Our study had several limitations. First, we discovered more pronounced oxidative stress and calcium involvement in the cytotoxicity of cisplatin than of oxaliplatin in cell cultures, but it is not clear if these differences mediate differences in cytotoxicity also in vivo. Second, we identified thioredoxin reductase as a plausible cisplatin target in the cochlea but could present no absolute evidence for its involvement in cochlear ototoxicity. This task, which is highly demanding methodologically, is beyond the scope of the present work but is a major goal of ongoing endeavors. Third, it should be noted that it is technically not possible to evaluate the scala tympani perilymph concentration time curves of cisplatin and oxaliplatin for the individual guinea pigs, because only one sample can be taken from each cochlea by aspiration procedures. The statistical technique presented by Yuan (37
) that we used in this analysis is a valuable tool for construction of concentration–time curves and for calculation of AUC from a group of guinea pigs in which only one sample was collected from each cochlea. The technique also allows estimation of the variance of AUC in such experiments. However, in this analysis, we determined the scala tympani perilymph concentrations separately in the left and right cochlea to reduce the number of experimental guinea pigs. The statistical test used for comparison of the AUC for cisplatin and oxaliplatin can thereby be viewed as an estimation procedure, as the number of observations was low. However, our conclusions were further supported by the observed fairly large concentration differences between cisplatin and oxaliplatin, as illustrated in . Thus, limited cochlear uptake of oxaliplatin is a major explanation for the lower ototoxicity of oxaliplatin than cisplatin. These in vivo experiments were performed in guinea pigs, and it should not be taken for granted that human subjects have the same cochlear pharmacokinetics. For technical and ethical reasons, it is impossible to repeat our experiments in human subjects. We do believe, though, that the major aspects of our conclusions are valid for humans.
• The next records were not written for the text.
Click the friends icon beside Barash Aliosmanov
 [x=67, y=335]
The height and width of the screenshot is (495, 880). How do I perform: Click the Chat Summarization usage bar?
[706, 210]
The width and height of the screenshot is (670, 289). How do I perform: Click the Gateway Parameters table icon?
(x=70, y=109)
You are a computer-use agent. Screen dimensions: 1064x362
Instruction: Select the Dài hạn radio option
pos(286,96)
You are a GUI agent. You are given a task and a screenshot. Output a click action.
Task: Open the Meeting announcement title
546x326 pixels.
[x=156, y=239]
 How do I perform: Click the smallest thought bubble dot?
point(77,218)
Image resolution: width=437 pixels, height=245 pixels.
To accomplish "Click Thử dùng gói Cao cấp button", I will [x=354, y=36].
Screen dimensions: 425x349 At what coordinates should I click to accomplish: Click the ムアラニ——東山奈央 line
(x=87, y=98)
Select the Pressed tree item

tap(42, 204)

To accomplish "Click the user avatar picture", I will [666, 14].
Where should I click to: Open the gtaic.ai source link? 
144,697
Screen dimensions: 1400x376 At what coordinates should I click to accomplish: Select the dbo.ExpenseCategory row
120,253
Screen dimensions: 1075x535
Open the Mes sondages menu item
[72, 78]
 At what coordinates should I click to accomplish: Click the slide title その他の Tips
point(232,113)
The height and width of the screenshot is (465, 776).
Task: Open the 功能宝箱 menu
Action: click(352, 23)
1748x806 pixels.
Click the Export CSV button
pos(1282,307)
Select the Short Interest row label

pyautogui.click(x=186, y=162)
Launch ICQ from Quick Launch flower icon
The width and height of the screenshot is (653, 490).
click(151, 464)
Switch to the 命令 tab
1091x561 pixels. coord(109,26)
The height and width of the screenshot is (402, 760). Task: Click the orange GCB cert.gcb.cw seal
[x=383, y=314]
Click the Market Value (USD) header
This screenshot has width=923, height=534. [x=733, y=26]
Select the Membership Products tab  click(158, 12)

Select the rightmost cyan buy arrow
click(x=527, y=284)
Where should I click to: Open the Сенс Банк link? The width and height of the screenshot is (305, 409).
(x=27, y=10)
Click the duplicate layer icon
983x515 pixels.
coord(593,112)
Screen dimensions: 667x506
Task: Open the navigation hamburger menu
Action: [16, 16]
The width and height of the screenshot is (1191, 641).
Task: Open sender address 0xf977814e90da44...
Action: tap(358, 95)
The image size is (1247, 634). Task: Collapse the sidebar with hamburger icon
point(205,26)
The AUC of oxaliplatin in the guinea pig perilymph was only half of that of cisplatin when equimolar doses of drugs were administered. It should also be noted that the therapeutic doses of oxaliplatin and cisplatin in humans are equimolar (ie, 135 mg/m2, or 0.34 mmol/m2, and 100 mg/m2, or 0.33 mmol/m2, respectively). Thus, our findings may represent differences in the transport of the two drugs from the blood to the extracellular compartments of the cochlea. We can hypothesize that four mechanisms may, in various possible combinations, be responsible for the higher cochlear concentration of cisplatin as reflected by perilymph kinetics. First, the elimination half-life of cisplatin was longer than that of oxaliplatin. One would thereby expect a higher concentration of cisplatin in the blood for a longer period, which would favor its uptake in scala tympani perilymph. Second, the permeability of the blood–labyrinth barrier might favor influx of cisplatin. Third, increased influx of cisplatin to the cochlear extracellular fluids might also be provided by a facilitated influx transport (eg, via a single or a group of organic cationic transporters). Fourth, oxaliplatin might also have a greater efflux from the scala tympani perilymph than cisplatin.
At equimolar doses, cisplatin (12.5 mg/kg), as expected, had severe ototoxic effects in the guinea pig model, whereas oxaliplatin (16.6 mg/kg) had minimal ototoxic effects. Reducing the dose of cisplatin to 5 mg/kg resulted in a low perilymph concentration of drug similar to that of oxaliplatin at 16.6 mg/kg and consequently did not induce the drug-induced auditory brain stem threshold shift and injury to the outer hair cells. These results strongly indicate that the pharmacokinetic differences between cisplatin and oxaliplatin may be sufficient to explain their different ototoxic profiles.